Weekly Columns

Congress Needs Leadership to Finish the 2011 Budget

f t # e
Washington, March 16, 2011 | comments

This week Congress passed another Continuing Resolution (CR), which cuts an additional $6 billion over the next 3 weeks.  This brings the total savings from the 2011 budget to $10 billion, which will really save $100 billion over the next 10 years.  Passage of the CR will prevent the government from shutting down; however, more spending cuts need to take place, and we need a bipartisan agreement to get there.

Since Democrats failed to pass a budget last year, Republicans in the House have to clean up the mess that was left.  Several weeks ago, the House cut more than $61 billion in spending – the largest spending cut in our nation’s history and a true testament that Republicans are working hard to reduce spending and strengthen our economy.  To date, the Democratic-controlled Senate has failed to consider any long-term agreement, so we have insisted on cutting $2 billion per week until one is reached. 

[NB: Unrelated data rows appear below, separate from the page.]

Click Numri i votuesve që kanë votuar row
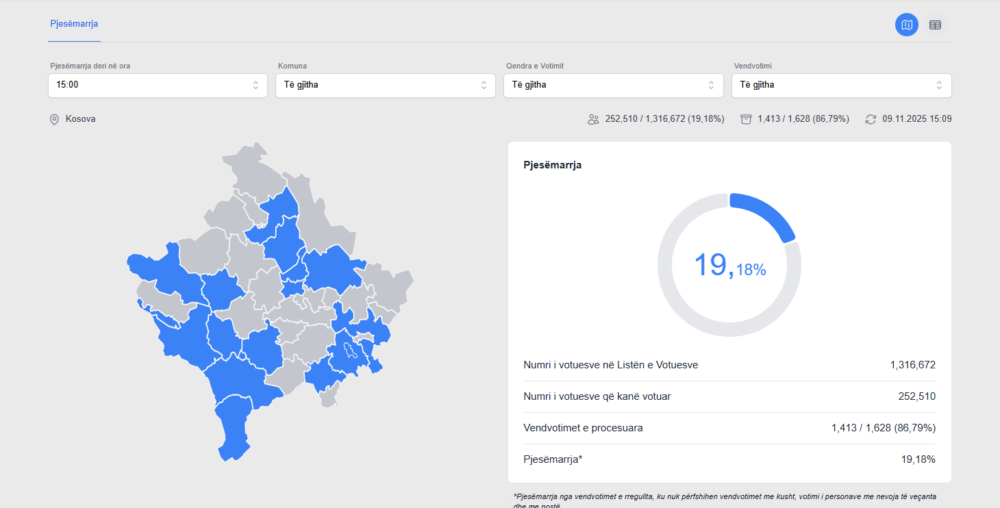This screenshot has width=1000, height=508. (x=729, y=396)
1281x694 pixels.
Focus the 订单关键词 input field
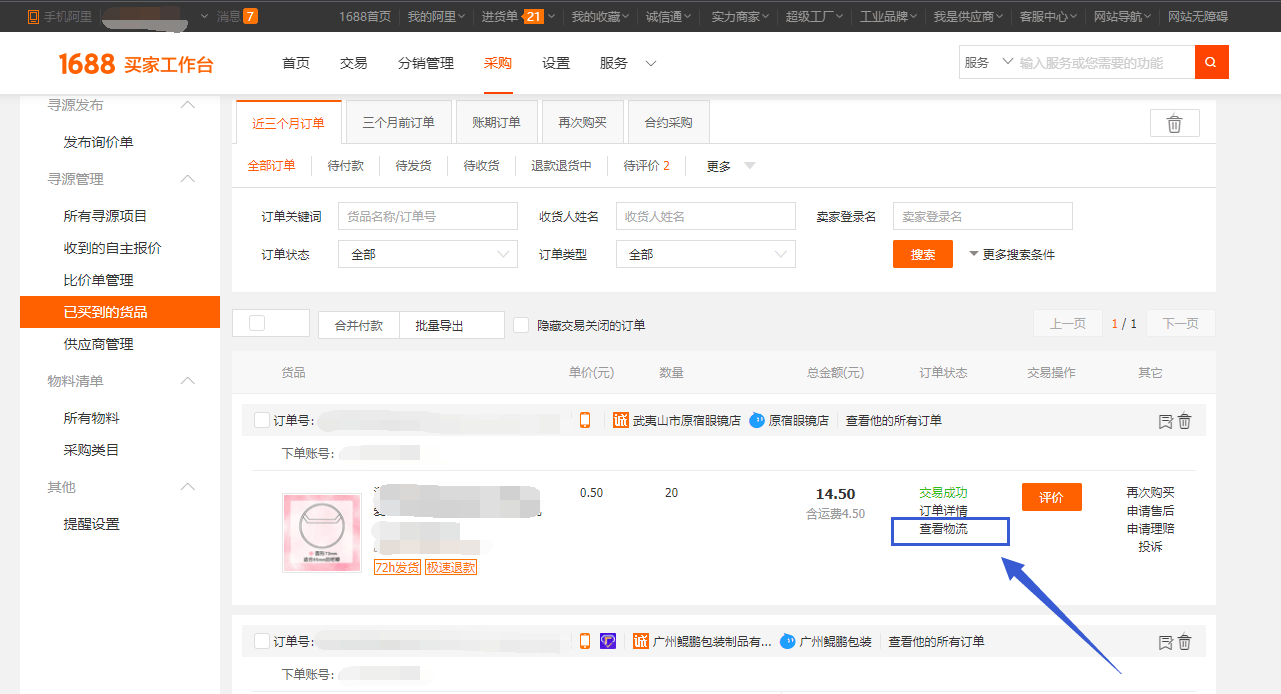point(428,216)
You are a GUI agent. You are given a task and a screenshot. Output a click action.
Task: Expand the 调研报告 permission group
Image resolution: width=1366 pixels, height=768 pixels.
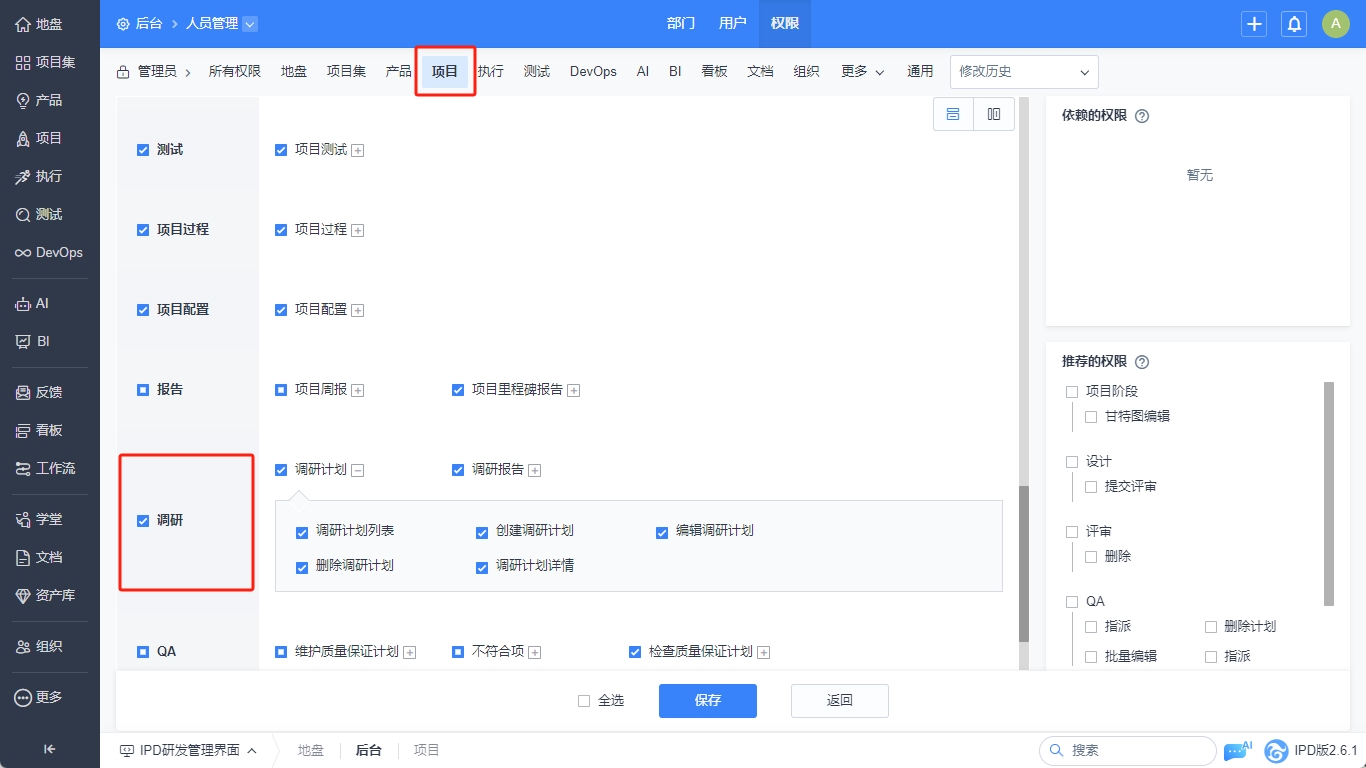coord(535,471)
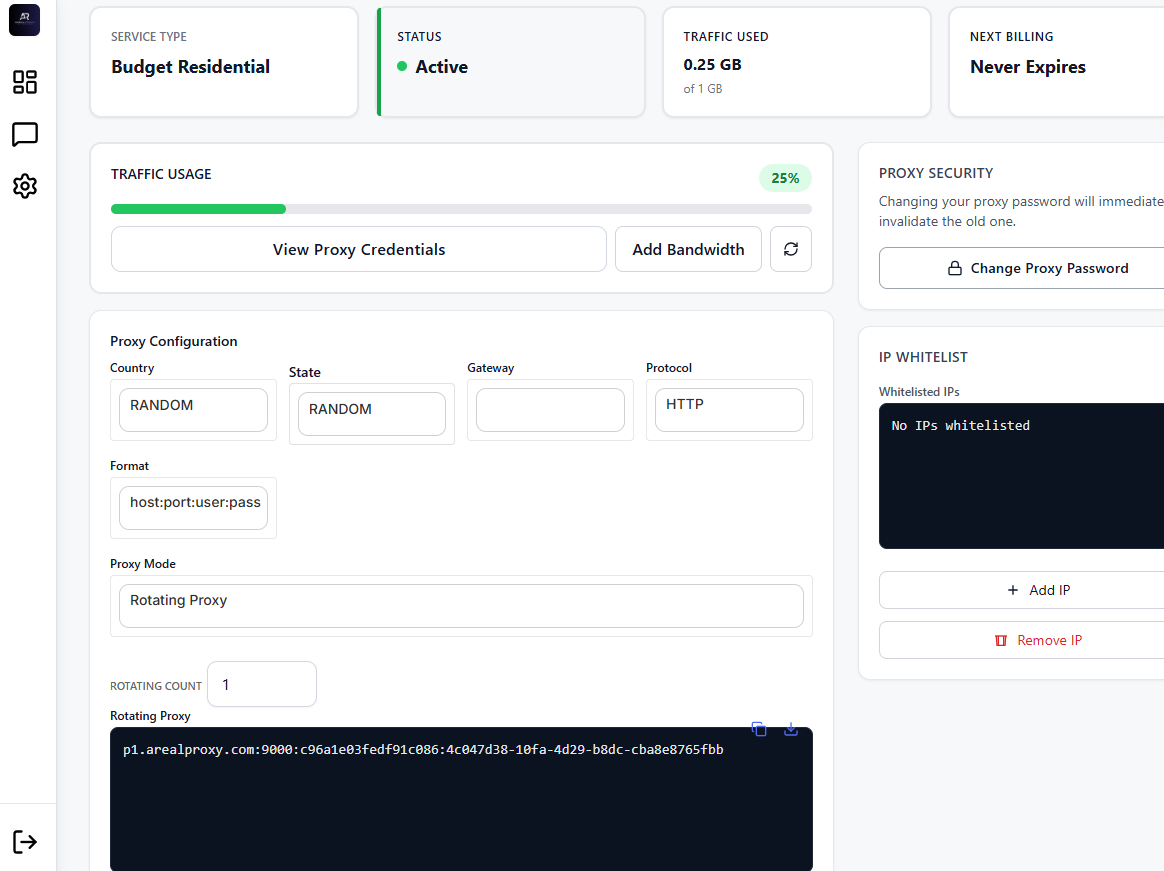Click View Proxy Credentials

[x=358, y=248]
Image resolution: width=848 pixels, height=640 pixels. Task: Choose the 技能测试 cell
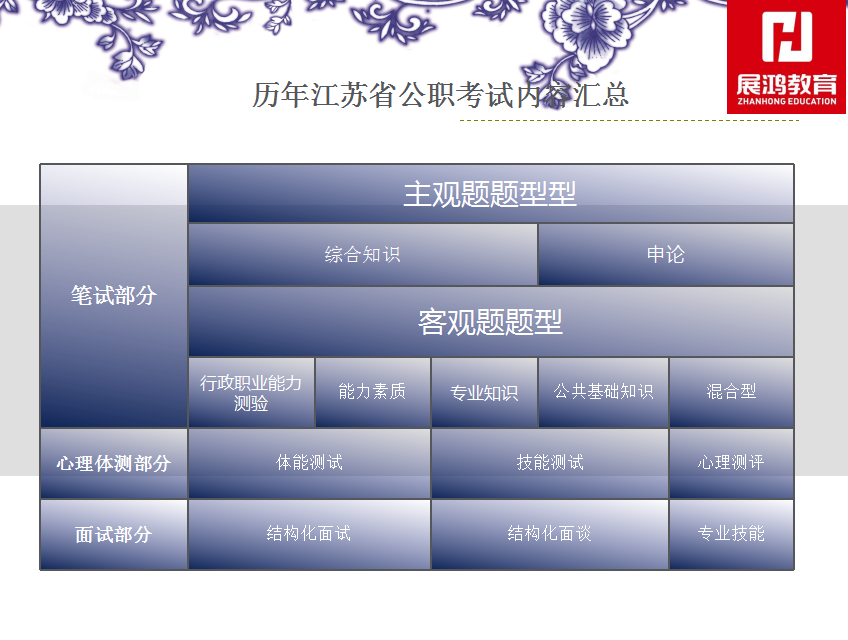coord(549,463)
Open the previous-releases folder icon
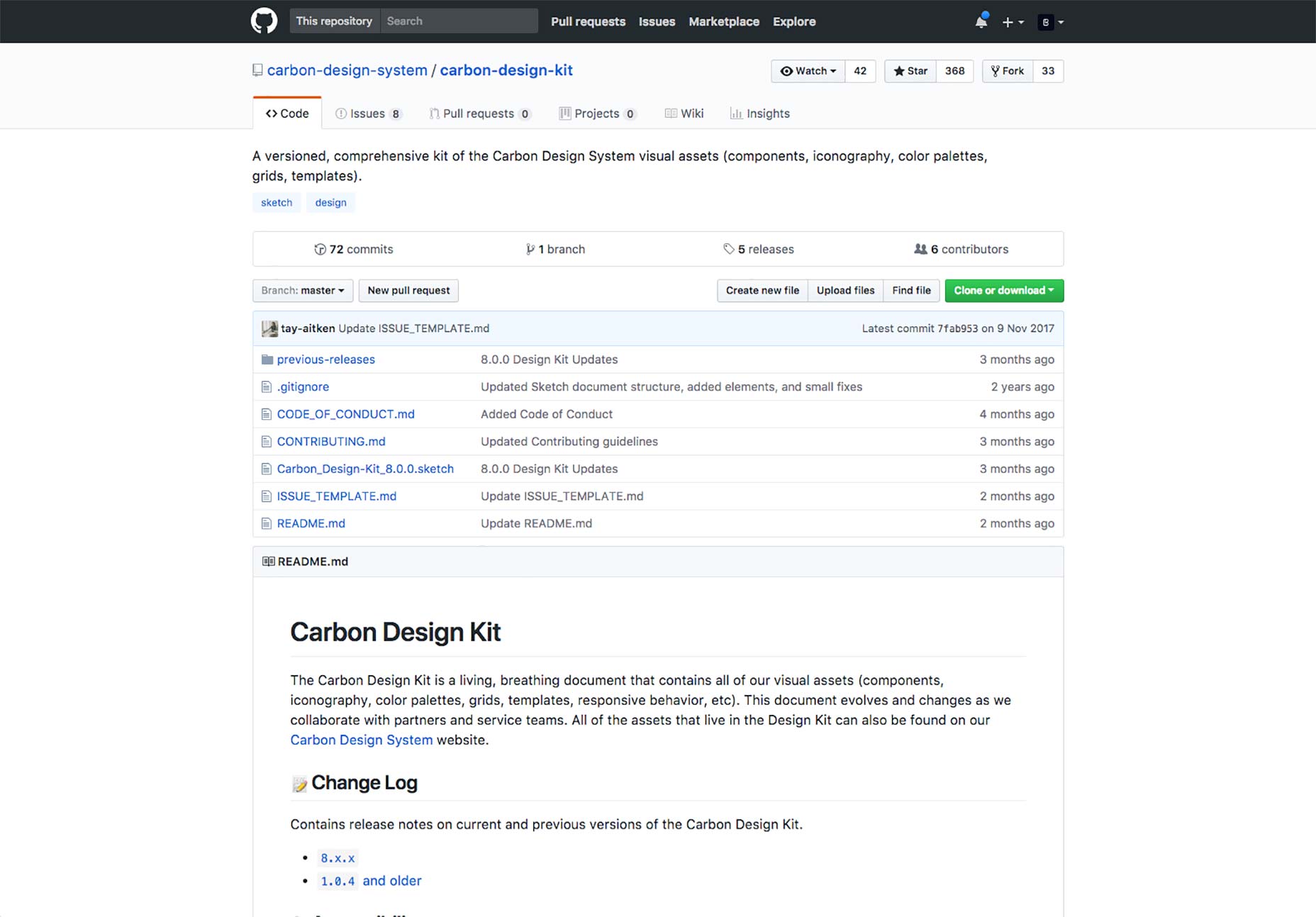The image size is (1316, 917). pos(267,360)
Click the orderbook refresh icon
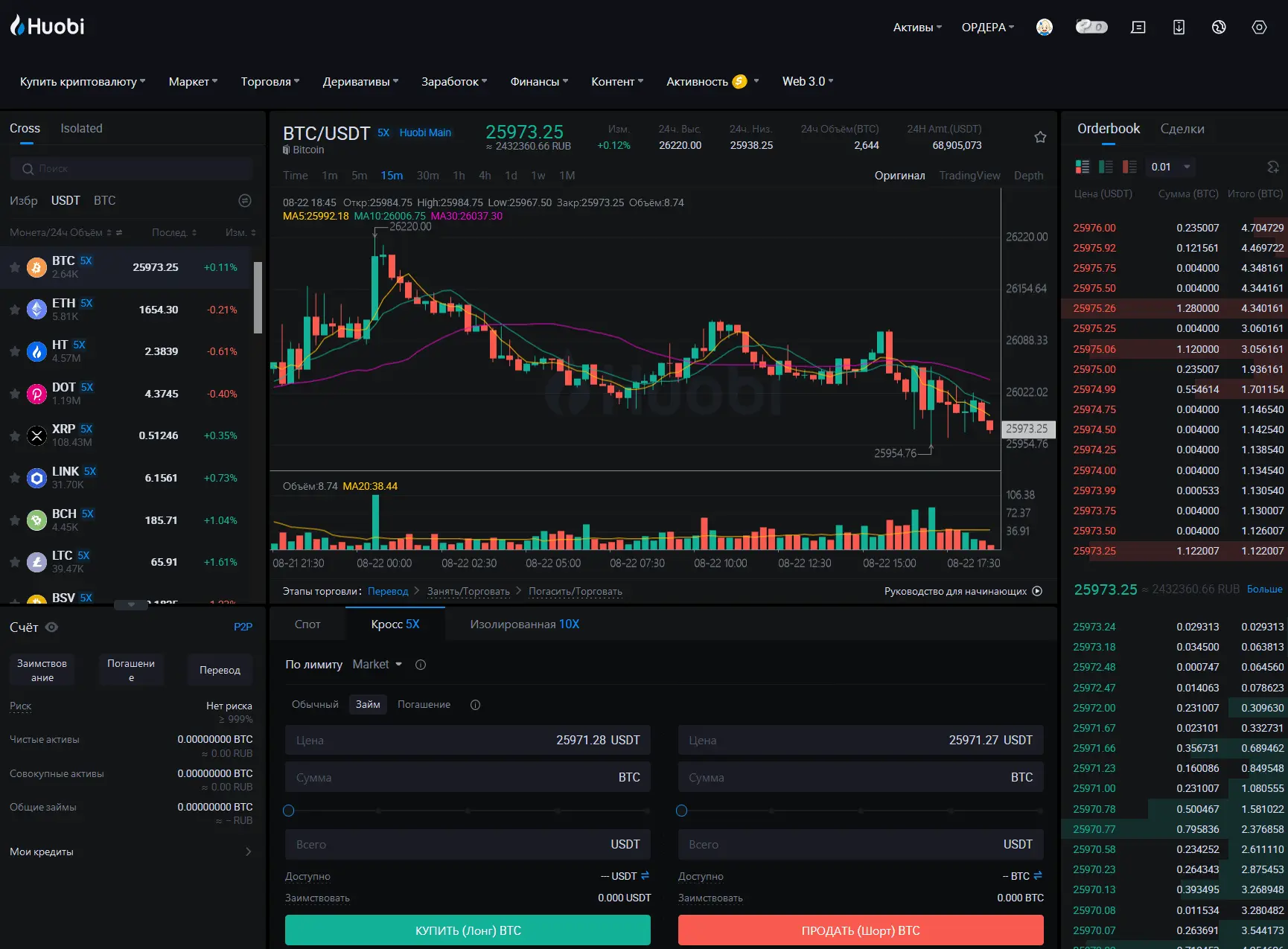 (x=1272, y=167)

Is it sustainable over the long run for Congress to continue passing CR after CR instead of addressing the real issues at hand?  There’s no question a longer-term solution is beneficial, but Democrats in the Senate need to accept that tough choices to cut spending need to be made because the fiscal health of our economy is on the line. 

The President has said the government needs to “live within its means,” but he too has failed to put forward any serious plan about how we can do so.  If the President wants to show leadership, he will turn his rhetoric into action by encouraging the Senate to be fiscally responsible through enacting these budget cuts.  I thought it was telling that the President dispatched Vice President Biden to lead his negotiations on the budget, only to have the VP turn around and leave days later for a 10-day trip through Europe. Until we see real leadership on these spending bills, we won’t reach any agreement because he is the one who will approve any bill passed by the House and the Senate.

Tennesseans don’t want to hear more empty promises from the Administration and from Congress because we are well aware this country cannot afford to spend at the level it has over the years.  House Republicans are taking the lead where the President has failed by actually addressing big fiscal problems, including entitlement reform in the 2012 budget. The President’s budget proposal does not offer solutions to address these unsustainable spending, deficit and debt levels.

Reforms must come with an agenda that focuses on restoring economic growth and creating jobs.  Ultimately, Congress needs to balance the budget.  This is not a simple task, but it is an important goal we must work towards if we are going to grow the economy. For this reason, I am a cosponsor of H.J.Res. 1, a balanced budget constitutional amendment introduced by Rep. Bob Goodlatte, which would mandate future Congresses to balance the budget, except in the case of wars or military conflict. 

An influential Founding Father and the third President of the United States, Thomas Jefferson, told us that action “will delineate and define you,” and I agree.  Tough decisions need to be made, and I am willing to make the tough decisions in order to keep our nation strong and prosperous. Will the President and Democrats in the Senate work with House Republicans to cut spending and reform entitlements?  My hope is that they put their words into action because our economic prosperity depends on it.